Sorting Array with JavaScript reduce function
Solution 1:
It makes no sense to use reduce here, however you could use a new array as an accumulator and do insertion sort with all elements:
array.reduce((sorted, el) => {
let index = 0;
while(index < sorted.length && el < sorted[index]) index++;
sorted.splice(index, 0, el);
return sorted;
}, []);
Here is the version without reduce:
array.sort((a, b) => a - b);
Now some general tips for writing reducers:
how must be the reduce call back function?
You either take an approach with an accumulator, then the reducer should apply a modification to the accumulator based on the current element and return it:
(acc, el) => acc
Or if accumulator and the elements have the sane type and are logically equal, you dont need to distinguish them:
(a, b) => a + b
what is the initialValue of reduce function?
You should ask yourself "What should reduce return when it is applied on an empty array?"
Now the most important: When to use reduce? (IMO)
If you want to boil down the values of an array into one single value or object.
Solution 2:
Array.sort mutates the array where using Array.reduce encourages a pure function. You could clone the array before sorting.
I believe this question is designed to get you thinking differently by enforcing constraints. It tests your knowledge of how reduce works and as the answers show there are many ways to skin a cat. It'll show your personal flavour of js in solving this.
I chose to use Array.findIndex and Array.splice.
const sortingReducer = (accumulator, value) => {
const nextIndex = accumulator.findIndex(i => value < i );
const index = nextIndex > -1 ? nextIndex : accumulator.length;
accumulator.splice(index, 0, value);
return accumulator;
}
const input = [5,4,9,1];
const output = input.reduce(sortingReducer, []);
Testing with the sample input produces
arr.reduce(sortingReducer, [])
// (17) [0, 3, 4, 4, 6, 7, 8, 11, 13, 23, 24, 52, 54, 59, 87, 91, 98]
Solution 3:
Here's an (imo) more elegant version of Jonas W's insertion sort solution. The callback just builds a new array of all lower values, the new one and all higher values.

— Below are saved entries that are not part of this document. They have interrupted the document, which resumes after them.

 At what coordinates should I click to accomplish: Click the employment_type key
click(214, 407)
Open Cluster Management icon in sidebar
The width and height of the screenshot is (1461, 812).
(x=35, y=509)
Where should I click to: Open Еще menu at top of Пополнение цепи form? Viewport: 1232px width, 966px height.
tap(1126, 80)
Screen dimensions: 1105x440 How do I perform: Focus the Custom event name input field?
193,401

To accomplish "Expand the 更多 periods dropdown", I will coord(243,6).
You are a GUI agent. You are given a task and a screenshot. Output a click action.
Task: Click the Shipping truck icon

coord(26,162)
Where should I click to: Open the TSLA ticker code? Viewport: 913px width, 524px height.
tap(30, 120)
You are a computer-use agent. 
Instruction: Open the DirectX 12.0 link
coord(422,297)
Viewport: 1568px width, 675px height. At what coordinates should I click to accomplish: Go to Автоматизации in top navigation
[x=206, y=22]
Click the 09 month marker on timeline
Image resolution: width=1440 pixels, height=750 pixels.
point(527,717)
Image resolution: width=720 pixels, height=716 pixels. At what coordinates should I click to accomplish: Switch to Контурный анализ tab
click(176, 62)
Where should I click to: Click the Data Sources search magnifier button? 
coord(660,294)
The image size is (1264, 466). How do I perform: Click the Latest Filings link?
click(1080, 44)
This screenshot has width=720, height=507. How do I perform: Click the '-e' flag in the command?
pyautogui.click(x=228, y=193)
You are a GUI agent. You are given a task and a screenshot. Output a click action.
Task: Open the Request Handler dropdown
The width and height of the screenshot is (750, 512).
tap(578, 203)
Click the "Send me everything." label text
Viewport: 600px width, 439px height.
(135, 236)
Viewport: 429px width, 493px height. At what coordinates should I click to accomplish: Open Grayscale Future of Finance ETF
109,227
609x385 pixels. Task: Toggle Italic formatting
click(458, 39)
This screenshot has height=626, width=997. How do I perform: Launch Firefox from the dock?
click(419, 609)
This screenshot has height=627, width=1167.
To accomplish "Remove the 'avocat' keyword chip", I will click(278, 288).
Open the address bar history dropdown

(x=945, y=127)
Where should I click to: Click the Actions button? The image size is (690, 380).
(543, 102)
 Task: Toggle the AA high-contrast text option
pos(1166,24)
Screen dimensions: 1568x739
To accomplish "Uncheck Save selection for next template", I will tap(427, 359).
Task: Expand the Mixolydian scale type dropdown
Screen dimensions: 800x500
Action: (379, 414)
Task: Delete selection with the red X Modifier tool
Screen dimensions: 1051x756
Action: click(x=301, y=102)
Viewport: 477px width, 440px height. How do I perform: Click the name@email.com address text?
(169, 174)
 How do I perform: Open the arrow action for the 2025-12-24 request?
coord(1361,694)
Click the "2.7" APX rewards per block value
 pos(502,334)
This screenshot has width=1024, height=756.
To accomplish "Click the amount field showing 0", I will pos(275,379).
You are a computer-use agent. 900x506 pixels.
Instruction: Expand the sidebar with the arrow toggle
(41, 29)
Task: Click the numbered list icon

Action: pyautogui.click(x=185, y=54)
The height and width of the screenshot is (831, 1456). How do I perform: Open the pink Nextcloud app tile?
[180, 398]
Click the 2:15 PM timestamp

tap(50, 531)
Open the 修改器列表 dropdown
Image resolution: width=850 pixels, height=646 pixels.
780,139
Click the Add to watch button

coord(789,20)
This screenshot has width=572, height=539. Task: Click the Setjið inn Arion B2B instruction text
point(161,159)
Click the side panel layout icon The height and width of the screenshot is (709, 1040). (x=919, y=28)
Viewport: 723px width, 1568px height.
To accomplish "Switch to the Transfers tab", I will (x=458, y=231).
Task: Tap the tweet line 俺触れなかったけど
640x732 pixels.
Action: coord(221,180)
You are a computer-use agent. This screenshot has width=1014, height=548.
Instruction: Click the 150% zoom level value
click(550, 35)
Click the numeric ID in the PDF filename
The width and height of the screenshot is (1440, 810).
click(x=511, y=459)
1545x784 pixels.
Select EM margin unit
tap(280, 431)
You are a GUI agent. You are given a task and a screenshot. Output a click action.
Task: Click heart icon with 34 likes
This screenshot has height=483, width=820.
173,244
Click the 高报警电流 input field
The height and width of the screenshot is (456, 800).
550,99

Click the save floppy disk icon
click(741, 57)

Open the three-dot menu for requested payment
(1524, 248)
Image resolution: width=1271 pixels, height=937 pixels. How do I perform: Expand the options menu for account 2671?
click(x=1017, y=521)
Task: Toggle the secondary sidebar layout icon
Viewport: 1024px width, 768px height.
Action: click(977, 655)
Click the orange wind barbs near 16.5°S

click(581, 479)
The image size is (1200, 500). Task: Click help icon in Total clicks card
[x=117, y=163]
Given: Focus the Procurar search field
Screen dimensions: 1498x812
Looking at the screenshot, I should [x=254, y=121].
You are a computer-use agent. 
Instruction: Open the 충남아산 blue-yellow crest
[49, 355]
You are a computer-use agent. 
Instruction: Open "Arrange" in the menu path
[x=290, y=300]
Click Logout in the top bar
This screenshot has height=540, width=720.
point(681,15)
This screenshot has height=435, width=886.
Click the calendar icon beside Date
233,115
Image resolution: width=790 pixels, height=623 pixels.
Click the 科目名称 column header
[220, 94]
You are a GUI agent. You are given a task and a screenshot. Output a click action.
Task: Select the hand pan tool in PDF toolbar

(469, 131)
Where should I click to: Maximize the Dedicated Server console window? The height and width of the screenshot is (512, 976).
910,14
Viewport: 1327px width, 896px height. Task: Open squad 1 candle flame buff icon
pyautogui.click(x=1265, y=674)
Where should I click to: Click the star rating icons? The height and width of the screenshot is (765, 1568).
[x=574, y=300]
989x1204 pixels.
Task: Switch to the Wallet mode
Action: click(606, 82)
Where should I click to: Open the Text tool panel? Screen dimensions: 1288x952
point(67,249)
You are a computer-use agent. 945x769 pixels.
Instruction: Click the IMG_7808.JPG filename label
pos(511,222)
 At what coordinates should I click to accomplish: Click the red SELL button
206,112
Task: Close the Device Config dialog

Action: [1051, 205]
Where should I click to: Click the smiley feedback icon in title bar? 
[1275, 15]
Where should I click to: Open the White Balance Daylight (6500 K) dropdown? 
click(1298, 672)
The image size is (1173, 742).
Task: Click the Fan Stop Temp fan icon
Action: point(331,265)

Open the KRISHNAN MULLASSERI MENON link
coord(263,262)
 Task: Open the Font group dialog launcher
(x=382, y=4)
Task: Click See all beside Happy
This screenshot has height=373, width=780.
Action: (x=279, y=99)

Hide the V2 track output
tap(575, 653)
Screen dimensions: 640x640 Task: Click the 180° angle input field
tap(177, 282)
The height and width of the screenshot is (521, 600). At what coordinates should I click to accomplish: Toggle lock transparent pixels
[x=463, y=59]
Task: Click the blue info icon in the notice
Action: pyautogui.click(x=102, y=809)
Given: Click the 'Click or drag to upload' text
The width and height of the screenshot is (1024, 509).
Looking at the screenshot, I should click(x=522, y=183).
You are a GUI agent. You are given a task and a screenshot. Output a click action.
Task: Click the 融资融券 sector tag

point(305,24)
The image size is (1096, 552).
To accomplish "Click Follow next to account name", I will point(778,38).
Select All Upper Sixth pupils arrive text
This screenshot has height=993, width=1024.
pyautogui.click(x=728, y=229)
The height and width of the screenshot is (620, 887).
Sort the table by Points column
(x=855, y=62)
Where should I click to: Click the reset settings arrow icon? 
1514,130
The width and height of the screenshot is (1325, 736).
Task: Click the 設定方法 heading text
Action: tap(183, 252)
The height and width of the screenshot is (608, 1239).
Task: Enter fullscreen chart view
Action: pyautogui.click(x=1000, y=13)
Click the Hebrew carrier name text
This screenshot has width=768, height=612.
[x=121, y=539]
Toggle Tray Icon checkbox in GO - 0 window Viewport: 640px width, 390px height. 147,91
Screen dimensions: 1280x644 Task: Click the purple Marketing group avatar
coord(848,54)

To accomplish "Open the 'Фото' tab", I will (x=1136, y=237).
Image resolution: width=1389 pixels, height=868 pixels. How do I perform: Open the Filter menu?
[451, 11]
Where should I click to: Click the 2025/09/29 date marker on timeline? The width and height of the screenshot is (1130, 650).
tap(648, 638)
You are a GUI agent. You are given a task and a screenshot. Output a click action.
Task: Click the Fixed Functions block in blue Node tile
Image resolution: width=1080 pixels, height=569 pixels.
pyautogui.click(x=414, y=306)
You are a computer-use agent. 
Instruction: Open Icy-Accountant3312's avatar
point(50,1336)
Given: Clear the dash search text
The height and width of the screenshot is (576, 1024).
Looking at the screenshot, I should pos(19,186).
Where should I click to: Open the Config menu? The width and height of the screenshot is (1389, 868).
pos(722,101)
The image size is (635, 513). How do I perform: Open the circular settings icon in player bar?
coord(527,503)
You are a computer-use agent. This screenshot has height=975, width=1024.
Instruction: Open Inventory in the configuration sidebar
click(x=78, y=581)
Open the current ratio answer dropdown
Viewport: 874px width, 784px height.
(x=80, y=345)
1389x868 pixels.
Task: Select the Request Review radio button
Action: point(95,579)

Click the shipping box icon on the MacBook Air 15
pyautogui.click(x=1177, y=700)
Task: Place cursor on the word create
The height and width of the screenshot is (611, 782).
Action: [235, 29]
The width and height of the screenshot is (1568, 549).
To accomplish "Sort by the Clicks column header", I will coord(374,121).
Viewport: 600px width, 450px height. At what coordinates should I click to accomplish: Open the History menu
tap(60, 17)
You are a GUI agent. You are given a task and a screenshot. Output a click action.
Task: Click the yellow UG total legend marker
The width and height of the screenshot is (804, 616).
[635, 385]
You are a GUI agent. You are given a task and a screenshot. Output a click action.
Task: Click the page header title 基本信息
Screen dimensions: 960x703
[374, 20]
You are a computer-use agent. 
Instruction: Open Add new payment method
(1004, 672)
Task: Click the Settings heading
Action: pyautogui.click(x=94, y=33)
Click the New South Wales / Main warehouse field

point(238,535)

Avoids using explicit loops or indices, so it's easier to see at a glance that it works correctly.
const insertValue = (arr, value) =>
[...arr.filter(n => n <= value), value, ...arr.filter(n => n > value)]
const testArr = [91, 4, 6, 24, 8, 7, 59, 3, 13, 0, 11, 98, 54, 23, 52, 87, 4]
console.log(testArr.reduce(insertValue, []))Solution 4:
Here is an example of the sorting an array in descending order using reduce function.
what is the initialValue of reduce function
In this below function the initial value is the [] which is passed as thisArg in the reduce function.
array.reduce(function(acc,curr,currIndex,array){
//rest of the code here
},[]//this is initial value also known as thisArg)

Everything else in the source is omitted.